Sunday, October 17, 2010

Why veterinary anesthesia is a thrill a minute

Last week I had my anesthesia and analgesia final exam. Some people seem to think that anesthesia is boring. (The Amateur Transplants refute that fallacy pretty well.) Anesthesia is in fact pretty complicated. I sort of wished that the choices you have to make for each anesthesia case could be written out in a huge decision tree, but I didn’t have the energy to do it myself. Roughly, here’s how it goes.

Premedication

First, you might want to make the animal sleepy so it doesn’t try to bite you, kick you, or run away from you. The choice of sedative or tranquilizer here is dependent on a lot of factors. How old or young is the animal? (Foals may not need any premedication at all.) How sick is it? (Healthy animals benefit from different premedications than critically ill ones.) Does it have heart disease? (Many sedative/anesthetic drugs depress the function of heart muscle and could kill an animal with heart disease.) And, of course, what species is it? For this exam, we learned details about the kinds of drugs that were best for dogs, cats, horses, goats, sheep, cows, llamas, and alpcas. We did a whirlwind tour of issues in rabbits, ferrets, rats and mice, birds, lizards, and snakes.


Induction

Once the animal is premedicated and drowsy (or if it is naturally unlikely to protest), the next step is to induce anesthesia. Many of the same questions of drugs come up, and many of the same drugs are used for this stage of the process, just in different amounts or given by different methods. It is nice to have the animal mellow for this stage, because commonly the next set of drugs is given intravenously. It is best to put in an IV catheter to do this. A catheter allows easy access later. This is useful to give more induction agent, as they are sometimes given in bursts; to give a reversal agent if necessary, which you may have to do in a hurry if there are problems; or to give other drugs while the animal is anesthetized, such as antibiotics or pain medication, without having to find a vein again.

Maintenance

Once anesthesia has been induced, it has to be maintained. You don’t just knock an animal out and hope it stays out for as long as you need — well, actually, sometimes you do. The question is how long you need to keep the animal under, how painful the procedure is going to be, and sometimes whether you have the equipment for your preferred maintenance method. If you are in the field with a horse that can’t be brought in to a hospital, you will probably not choose to intubate the horse and maintain it with an inhalant anesthetic. For a short procedure, one dose of injected anesthetic might be sufficient, or anesthesia could be maintained by an IV drip. On the other hand, for most surgeries on dogs in a  veterinary hospital you will choose to employ an inhalant anesthetic.
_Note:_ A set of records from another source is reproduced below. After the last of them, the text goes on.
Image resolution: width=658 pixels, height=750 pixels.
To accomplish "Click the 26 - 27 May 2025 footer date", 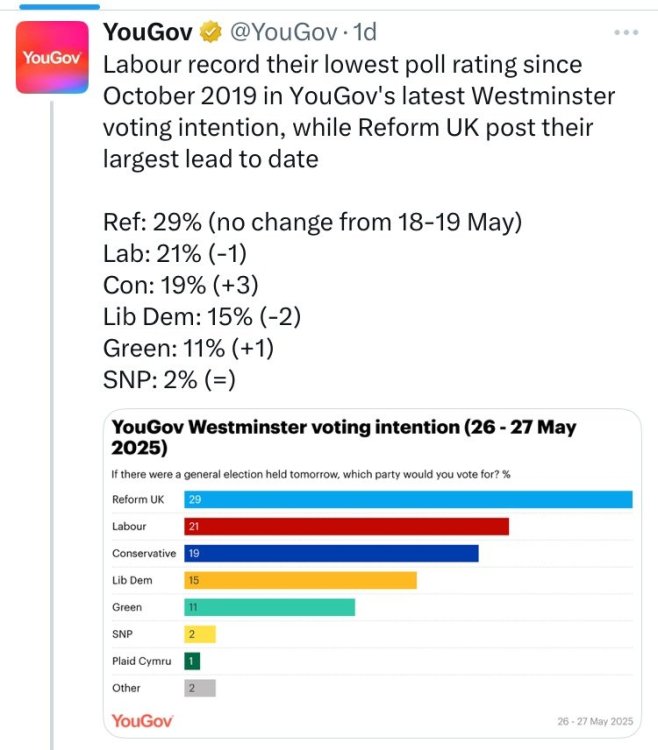I will (595, 721).
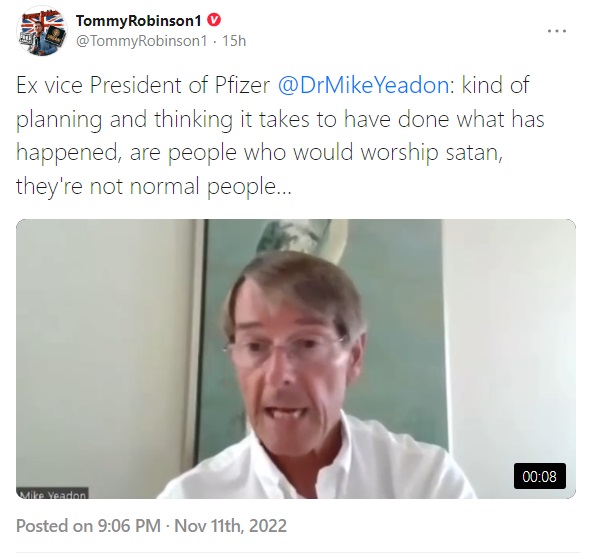596x554 pixels.
Task: Click the TommyRobinson1 profile avatar
Action: (x=41, y=31)
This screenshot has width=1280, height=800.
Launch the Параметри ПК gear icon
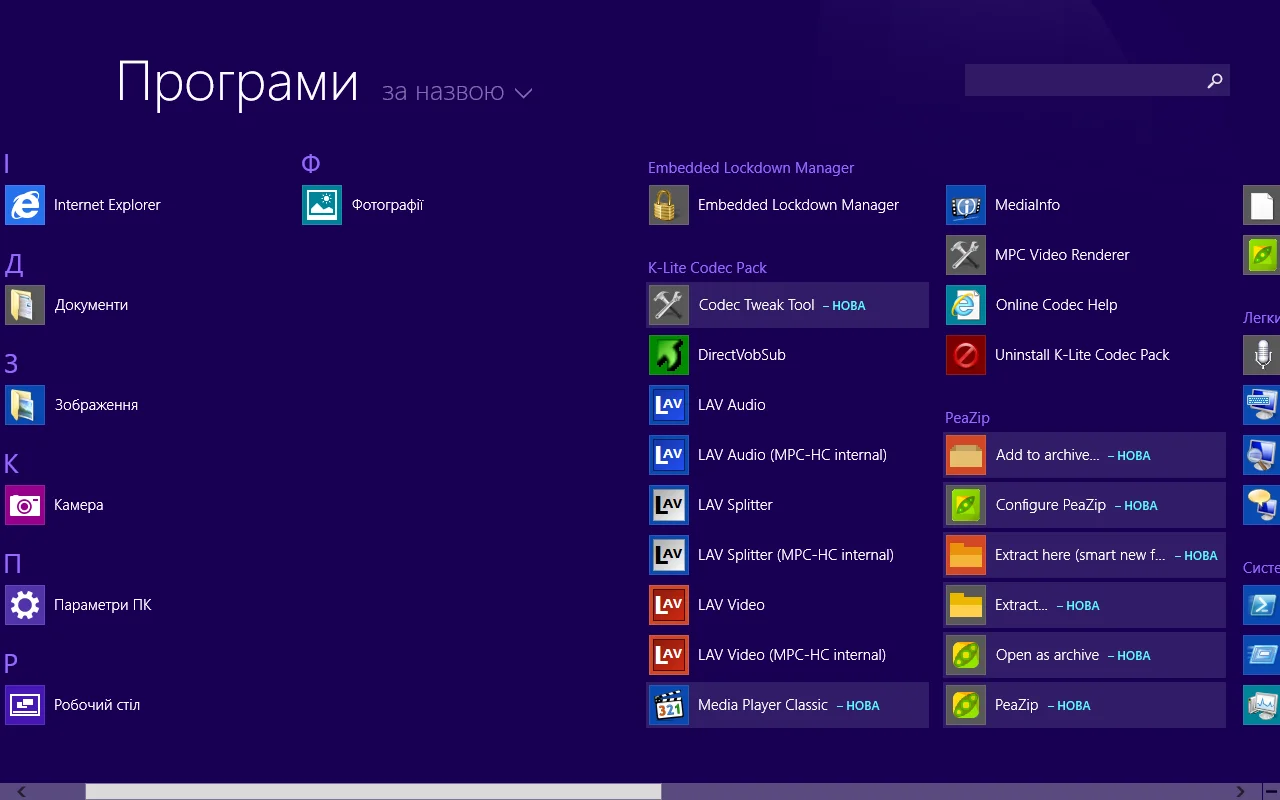pyautogui.click(x=25, y=605)
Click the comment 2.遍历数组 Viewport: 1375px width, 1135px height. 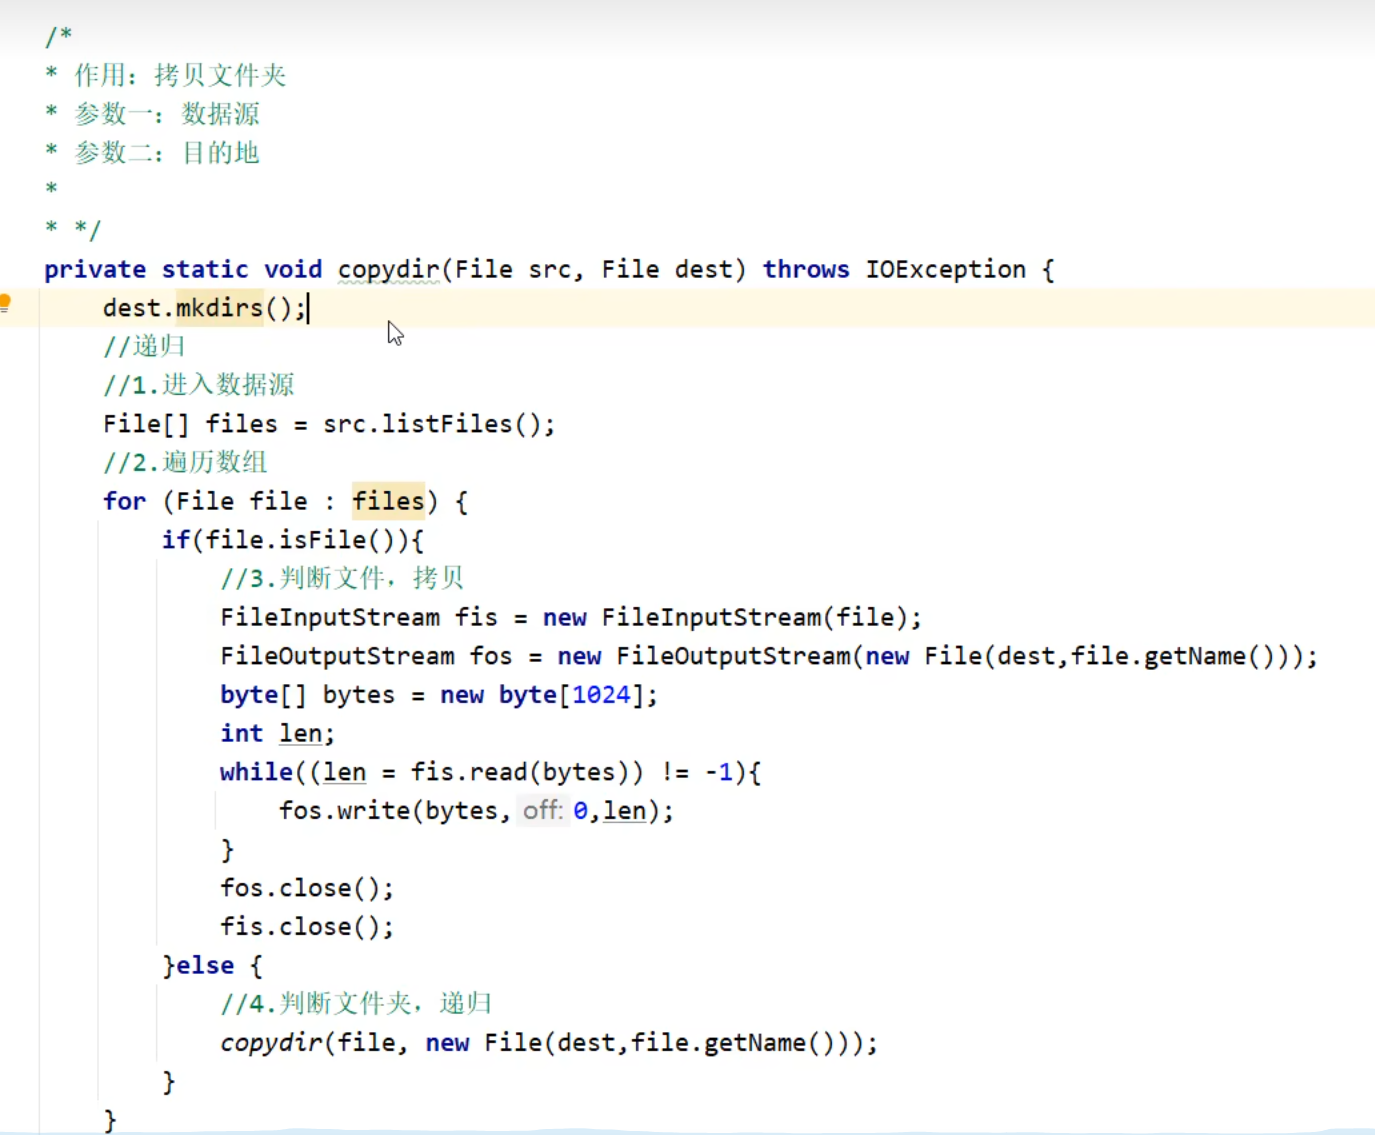(185, 463)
How are you going to get the inhalant gas into the animal? Most commonly you will intubate (put a tube down the animal’s throat). In some cases, you will not be able to do that, and will put a mask on the animal’s face instead. We don’t like masks because they are liable to leak and you don’t want anyone but the animal to be getting that gas — the veterinarian would be breathing small amounts of anesthetic gas during every surgery, which is not a good thing. But sometimes intubation isn’t possible, particularly for very small animals. Interestingly, we were taught that you do intubate snakes, and that in fact you do so before inducing anesthesia — you sedate them and then put the tube in while they are still awake.

Recovery and post-operative analgesia

When the animal wakes up, there are another host of questions. Some animals are more liable to regurgitate than others. Regurgitation is a Bad Thing (it can lead to inhaled stomach contents and aspiration pneumonia, which may be fatal), and so extubation may be done using different techniques to avoid it, depending on the species.

Post-operative pain control is also extremely varied among species. As a general rule of thumb, you go for NSAIDs in horses and cows, but opioids in dogs and cats. Opioids can reduce gut motility, which is bad in animals with big complicated stomachs like horses and cows. (However, we do still use them in those animals.) On the other hand, NSAIDs can cause kidney issues in dogs and cats, while horses and cows handle those drugs really well.

NSAIDs are particularly interesting in veterinary medicine. In human medicine, there was an attempt to find COX2-selective NSAIDs, which would inhibit only the COX2 form of the enzyme (which is involved in pain) and not the COX1 form (which is essential to normal stomach wall function, among other things), in the hopes of finding NSAIDs which handled pain without causing stomach ulcers. Unfortunately, COX2-selective NSAIDs have turned out to be problematic in human medicine, causing an increased risk for heart attack, among other things. These side effects have not manifested in veterinary patients on COX2-selective NSAIDs, however, and most of the NSAIDs that we give dogs are COX2-selective. Interestingly, the COX2 selectivity of any particular NSAID is different in different species. In other words, a drug that selectively inhibits COX2 in a dog may inhibit COX1 and COX2 equally in a human.

Which leads me to my public service announcement of the day: acetaminophen (Tylenol) can kill a cat, and ibuprofen (Advil) can destroy a dog’s kidneys. Always ask your veterinarian before giving your pet any form of pain relief. There’s lots out there for them, but the exact drugs that are appropriate differ hugely between species.